= Passage given =
____________________
1

How do I concatenate multiple xlsx files with the same sheet_names. For example, I have 3 xlsx files, Rob_schedule.xlsx, Mike_schdule.xlsx and Jerome_schedule.xlsx.

Each file has the following sheet/tab names : home, office & school.

The code below generates the 3 xlsx files ( you can copy + paste and run to generate the excel files)

##############################Generating the data for Rob_schedule.xlsx########################
import pandas as pd
import numpy as np
df= {
    'Date':[10232020,10242020,10252020,10262020],
    'Class':['AP_Bio','AP_Chem','Physics','History'],
    'Period':[3,1,2,4]}
school = pd.DataFrame(df,columns = ['Date','Class','Period'])
school

df2= {
    'Date':[10232020,10242020,10252020,10262020],
    'Meeting':['MQ1','MQ6','MQ2','MQ8'],
    'Lunch':[1,1,1,3],
    'code':['java','python','C','C++']}
office = pd.DataFrame(df2,columns = ['Date','Meeting','Lunch','code'])
office

df3= {
    'cooking':['C','B','D','B'],
    'Laundry':['color','white','White','color'],
    'cleaning':['balcony','garage','restroom','bathroom']}
home = pd.DataFrame(df3,columns = ['cooking','Laundry','cleaning'])
home

import pandas as pd
#initialze the excel writer
writer = pd.ExcelWriter('Rob_schedule.xlsx', engine='xlsxwriter')
____________________
Item-finding records:
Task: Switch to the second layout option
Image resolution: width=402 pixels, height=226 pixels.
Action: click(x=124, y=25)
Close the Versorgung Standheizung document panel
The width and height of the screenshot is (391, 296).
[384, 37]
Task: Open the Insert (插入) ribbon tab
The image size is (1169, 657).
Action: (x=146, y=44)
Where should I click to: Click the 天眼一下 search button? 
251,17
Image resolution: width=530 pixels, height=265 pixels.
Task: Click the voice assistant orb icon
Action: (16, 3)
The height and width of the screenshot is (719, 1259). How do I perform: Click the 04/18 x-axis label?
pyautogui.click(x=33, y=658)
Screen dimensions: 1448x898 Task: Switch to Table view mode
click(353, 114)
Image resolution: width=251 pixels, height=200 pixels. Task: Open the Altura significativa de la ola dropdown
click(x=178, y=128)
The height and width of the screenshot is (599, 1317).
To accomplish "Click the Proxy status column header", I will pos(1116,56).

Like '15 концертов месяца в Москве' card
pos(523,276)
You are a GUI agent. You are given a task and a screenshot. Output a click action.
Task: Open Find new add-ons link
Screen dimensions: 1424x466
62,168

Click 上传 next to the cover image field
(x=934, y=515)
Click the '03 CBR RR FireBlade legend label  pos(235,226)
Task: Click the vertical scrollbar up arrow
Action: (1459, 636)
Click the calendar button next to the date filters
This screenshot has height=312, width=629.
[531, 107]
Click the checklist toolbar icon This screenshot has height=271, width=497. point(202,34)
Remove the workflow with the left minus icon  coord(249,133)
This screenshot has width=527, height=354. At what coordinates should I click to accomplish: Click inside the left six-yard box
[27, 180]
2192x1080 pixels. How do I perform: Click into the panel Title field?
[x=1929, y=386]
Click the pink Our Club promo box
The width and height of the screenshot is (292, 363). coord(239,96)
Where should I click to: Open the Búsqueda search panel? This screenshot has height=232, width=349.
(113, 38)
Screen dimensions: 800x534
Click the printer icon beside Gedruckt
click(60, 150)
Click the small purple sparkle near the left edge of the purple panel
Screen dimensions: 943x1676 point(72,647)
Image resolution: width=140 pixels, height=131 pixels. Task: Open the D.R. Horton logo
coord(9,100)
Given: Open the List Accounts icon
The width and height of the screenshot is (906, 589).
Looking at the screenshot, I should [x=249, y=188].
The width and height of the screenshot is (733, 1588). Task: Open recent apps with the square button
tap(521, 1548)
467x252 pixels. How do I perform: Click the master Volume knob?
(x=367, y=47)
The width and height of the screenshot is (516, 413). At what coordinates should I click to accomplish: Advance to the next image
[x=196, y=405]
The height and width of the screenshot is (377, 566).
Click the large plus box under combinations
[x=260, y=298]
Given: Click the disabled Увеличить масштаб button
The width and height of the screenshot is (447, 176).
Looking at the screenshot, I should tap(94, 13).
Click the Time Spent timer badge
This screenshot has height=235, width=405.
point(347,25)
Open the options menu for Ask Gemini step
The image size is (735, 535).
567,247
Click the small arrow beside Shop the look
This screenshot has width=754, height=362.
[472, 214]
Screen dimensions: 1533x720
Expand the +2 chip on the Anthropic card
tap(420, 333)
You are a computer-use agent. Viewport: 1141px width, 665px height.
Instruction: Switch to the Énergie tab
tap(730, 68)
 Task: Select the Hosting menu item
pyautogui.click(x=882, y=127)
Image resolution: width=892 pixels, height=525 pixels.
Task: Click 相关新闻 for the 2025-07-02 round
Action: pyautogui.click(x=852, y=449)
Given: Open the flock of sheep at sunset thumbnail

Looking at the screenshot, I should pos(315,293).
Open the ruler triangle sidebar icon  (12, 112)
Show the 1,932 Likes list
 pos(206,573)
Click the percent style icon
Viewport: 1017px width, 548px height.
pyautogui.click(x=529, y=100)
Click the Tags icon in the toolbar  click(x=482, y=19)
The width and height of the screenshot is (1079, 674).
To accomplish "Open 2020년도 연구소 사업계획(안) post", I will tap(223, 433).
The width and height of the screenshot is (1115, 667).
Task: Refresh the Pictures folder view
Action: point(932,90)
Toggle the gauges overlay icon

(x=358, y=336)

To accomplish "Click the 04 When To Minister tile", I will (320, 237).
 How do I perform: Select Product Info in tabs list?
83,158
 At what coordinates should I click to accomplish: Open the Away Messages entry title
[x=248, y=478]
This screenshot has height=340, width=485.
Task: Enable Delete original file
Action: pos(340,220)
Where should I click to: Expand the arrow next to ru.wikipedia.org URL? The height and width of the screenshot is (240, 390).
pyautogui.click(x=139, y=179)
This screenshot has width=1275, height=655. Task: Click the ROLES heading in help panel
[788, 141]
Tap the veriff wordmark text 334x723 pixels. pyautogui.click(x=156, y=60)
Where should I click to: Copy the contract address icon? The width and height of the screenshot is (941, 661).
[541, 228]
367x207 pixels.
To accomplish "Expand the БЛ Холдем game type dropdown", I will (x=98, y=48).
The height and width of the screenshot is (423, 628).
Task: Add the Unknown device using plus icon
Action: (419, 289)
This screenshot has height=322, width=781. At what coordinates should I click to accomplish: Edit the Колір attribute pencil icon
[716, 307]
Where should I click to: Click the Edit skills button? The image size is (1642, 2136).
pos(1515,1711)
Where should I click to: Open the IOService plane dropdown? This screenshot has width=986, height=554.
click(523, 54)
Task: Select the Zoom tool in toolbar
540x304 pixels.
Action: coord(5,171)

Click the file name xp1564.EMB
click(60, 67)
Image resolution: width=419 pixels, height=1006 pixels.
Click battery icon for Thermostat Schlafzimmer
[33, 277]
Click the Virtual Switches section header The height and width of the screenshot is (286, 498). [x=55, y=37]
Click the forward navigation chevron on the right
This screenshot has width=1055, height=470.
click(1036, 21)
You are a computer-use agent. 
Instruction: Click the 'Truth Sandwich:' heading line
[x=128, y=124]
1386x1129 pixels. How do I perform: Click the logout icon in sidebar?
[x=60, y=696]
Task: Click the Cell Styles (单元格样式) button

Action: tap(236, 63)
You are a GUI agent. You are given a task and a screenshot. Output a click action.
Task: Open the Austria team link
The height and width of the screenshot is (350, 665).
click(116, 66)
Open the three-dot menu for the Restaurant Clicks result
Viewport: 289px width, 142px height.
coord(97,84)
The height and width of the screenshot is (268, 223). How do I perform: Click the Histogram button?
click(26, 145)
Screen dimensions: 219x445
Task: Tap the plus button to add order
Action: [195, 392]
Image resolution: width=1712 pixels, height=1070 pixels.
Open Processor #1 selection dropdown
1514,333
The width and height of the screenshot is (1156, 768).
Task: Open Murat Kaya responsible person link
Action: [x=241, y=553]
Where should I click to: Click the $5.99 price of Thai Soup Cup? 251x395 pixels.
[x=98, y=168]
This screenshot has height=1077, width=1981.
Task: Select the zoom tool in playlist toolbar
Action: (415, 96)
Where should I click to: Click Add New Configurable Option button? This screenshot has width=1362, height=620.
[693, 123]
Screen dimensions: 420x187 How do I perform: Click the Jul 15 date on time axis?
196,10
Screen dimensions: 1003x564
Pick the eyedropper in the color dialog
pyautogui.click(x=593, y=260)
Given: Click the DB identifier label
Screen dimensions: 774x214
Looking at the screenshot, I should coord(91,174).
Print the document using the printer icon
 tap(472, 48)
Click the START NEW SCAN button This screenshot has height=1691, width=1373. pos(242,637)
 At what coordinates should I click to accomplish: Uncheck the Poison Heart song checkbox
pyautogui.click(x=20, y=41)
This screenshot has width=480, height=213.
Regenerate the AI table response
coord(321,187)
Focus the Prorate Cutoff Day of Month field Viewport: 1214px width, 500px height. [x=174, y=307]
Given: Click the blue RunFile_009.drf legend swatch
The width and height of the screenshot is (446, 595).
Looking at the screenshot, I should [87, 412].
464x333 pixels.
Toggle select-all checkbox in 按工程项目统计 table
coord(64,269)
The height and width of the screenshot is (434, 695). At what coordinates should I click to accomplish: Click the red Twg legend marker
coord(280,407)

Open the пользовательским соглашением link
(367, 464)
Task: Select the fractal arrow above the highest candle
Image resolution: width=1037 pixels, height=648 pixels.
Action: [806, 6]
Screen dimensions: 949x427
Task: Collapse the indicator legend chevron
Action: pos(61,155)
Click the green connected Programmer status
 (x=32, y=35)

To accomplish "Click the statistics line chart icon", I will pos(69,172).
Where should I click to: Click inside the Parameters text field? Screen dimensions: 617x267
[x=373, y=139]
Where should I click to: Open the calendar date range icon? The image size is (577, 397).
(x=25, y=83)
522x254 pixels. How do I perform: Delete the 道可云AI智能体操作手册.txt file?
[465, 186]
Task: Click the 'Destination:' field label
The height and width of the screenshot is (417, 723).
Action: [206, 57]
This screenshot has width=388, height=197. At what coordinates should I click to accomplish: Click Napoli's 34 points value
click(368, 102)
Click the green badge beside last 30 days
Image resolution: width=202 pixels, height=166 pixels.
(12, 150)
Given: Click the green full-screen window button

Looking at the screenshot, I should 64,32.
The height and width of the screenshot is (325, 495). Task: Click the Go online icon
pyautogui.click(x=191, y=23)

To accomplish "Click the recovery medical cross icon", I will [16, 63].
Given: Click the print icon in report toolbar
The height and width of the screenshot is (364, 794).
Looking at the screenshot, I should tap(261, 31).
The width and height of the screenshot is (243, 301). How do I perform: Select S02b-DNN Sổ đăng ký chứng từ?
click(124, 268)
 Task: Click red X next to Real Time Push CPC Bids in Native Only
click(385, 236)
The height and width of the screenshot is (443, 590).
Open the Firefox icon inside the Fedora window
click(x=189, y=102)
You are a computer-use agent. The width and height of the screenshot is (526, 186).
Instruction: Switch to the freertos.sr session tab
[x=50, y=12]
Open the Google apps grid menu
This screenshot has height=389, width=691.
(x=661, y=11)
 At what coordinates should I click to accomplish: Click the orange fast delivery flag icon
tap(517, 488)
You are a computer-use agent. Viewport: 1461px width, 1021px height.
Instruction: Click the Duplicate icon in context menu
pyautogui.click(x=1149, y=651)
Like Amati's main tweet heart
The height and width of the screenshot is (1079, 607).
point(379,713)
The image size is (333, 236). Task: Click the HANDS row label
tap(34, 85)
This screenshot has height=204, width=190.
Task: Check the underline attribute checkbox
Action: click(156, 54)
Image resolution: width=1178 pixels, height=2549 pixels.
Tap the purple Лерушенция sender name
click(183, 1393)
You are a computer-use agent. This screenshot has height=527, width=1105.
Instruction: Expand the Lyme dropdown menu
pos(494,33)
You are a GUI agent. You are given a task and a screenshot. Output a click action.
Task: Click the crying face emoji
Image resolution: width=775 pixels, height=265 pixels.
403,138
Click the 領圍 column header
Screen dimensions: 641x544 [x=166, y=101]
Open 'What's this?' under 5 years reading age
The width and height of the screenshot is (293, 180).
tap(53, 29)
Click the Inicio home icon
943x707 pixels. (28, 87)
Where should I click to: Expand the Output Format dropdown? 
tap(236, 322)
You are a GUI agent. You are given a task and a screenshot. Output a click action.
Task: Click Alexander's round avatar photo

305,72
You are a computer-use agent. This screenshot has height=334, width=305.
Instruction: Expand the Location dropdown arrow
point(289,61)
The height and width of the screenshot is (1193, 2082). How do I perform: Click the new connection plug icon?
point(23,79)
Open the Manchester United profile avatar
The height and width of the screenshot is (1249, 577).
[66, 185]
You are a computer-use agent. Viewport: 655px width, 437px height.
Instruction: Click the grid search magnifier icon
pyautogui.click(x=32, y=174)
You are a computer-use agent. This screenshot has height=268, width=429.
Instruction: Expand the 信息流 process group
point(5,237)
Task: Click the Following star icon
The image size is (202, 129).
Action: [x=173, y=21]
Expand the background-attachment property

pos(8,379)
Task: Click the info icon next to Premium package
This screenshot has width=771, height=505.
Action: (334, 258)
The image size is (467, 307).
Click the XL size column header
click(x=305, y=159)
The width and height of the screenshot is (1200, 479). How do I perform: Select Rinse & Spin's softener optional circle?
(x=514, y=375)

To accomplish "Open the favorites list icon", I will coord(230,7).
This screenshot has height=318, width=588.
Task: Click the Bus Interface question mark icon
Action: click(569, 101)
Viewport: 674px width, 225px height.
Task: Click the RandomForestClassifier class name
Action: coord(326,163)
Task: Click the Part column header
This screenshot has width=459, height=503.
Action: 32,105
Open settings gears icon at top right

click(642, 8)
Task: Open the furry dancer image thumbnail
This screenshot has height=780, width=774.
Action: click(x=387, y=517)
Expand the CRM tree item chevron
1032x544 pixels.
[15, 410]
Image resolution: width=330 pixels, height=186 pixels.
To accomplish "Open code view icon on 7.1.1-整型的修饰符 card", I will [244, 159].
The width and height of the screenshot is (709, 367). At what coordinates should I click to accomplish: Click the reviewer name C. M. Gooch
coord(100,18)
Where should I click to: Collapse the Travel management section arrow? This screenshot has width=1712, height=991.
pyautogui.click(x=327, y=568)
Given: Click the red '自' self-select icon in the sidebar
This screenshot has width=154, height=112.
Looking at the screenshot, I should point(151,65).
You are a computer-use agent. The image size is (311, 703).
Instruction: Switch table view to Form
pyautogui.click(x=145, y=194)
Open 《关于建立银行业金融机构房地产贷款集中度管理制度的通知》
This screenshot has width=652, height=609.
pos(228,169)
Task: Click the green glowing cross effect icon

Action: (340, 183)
____________________
= What to do =
1. In the pandas question above the data, what purpose does the question say the code serves for a reader? Answer in one to three sentences.
2. Decide whether each statement agrees with the pandas question. Answer yes or no, and quote the deciding words.
(a) Each file has sheets named home, office and school.
(b) The office DataFrame includes a column named Period.
(c) The Excel writer is set to use the xlsxwriter engine.
3. Pick up the pandas question after its last line of code, and continue it.

= Exercise answers =
1. The code generates the three xlsx files, Rob_schedule.xlsx, Mike_schdule.xlsx and Jerome_schedule.xlsx. A reader can copy, paste and run it to produce the Excel files.

2.
(a) Yes: "Each file has the following sheet/tab names : home, office & school."
(b) No: "office = pd.DataFrame(df2,columns = ['Date','Meeting','Lunch','code'])"
(c) Yes: "writer = pd.ExcelWriter('Rob_schedule.xlsx', engine='xlsxwriter')"

3.
#store your dataframes in a  dict, where the key is the sheet name you want
frames = {'home':home, 'office':office,
        'school':school}

#now loop thru and put each on a specific sheet
for sheet, frame in  frames.items(): 
    frame.to_excel(writer, sheet_name = sheet,index = False)

#critical last step
writer.save()

################################ generating Mike_schedule.xlsx###################################
import pandas as pd
import numpy as np
df= {
    'Date':[10232020,10242020,10252020,10262020],
    'Class':['AP_Bio','AP_Chem','Physics','History'],
    'Period':[3,1,2,4]}
school = pd.DataFrame(df,columns = ['Date','Class','Period'])
school

df2= {
    'Date':[10232020,10242020,10252020,10262020],
    'Meeting':['MQ1','MQ2','MQ4','MQ5'],
    'Lunch':[1,1,1,3],
    'code':['javascript','R','C','C++']}
office = pd.DataFrame(df2,columns = ['Date','Meeting','Lunch','code'])
office

df3= {
    
    'cooking':['A','B','D','B'],
    'Laundry':['color','white','white','color'],
    'cleaning':['patio','garage','living_room','bathroom']}
home = pd.DataFrame(df3,columns = ['cooking','Laundry','cleaning'])
home


#initialze the excel writer
writer = pd.ExcelWriter('Mike_schedule.xlsx', engine='xlsxwriter')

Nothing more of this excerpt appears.